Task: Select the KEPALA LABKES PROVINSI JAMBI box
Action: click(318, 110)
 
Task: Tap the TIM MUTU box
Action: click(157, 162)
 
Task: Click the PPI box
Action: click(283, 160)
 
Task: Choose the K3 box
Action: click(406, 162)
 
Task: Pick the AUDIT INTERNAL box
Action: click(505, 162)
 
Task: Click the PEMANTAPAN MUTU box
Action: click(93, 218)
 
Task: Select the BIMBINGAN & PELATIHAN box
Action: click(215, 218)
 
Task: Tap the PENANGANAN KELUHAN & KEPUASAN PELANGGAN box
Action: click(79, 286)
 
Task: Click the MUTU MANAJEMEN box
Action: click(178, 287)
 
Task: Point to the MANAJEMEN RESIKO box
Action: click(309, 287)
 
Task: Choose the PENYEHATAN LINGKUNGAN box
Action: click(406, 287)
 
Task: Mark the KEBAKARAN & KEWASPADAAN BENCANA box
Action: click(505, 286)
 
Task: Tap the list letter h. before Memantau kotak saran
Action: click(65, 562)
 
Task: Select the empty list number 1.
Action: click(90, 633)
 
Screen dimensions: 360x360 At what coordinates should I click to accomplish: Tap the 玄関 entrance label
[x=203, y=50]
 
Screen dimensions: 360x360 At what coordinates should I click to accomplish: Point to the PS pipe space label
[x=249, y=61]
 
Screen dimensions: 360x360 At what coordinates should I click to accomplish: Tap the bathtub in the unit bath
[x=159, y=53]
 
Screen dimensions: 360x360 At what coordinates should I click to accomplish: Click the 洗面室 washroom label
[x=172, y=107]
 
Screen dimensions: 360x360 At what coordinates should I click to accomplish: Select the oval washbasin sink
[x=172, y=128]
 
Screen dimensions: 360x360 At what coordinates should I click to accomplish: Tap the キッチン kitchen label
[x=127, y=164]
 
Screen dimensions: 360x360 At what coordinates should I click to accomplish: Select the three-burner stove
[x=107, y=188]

************

Work to be completed
Count the lines of the material above that contain the string "accomplish", treating case as significant. Reply with the number alone.

Answer to this task
7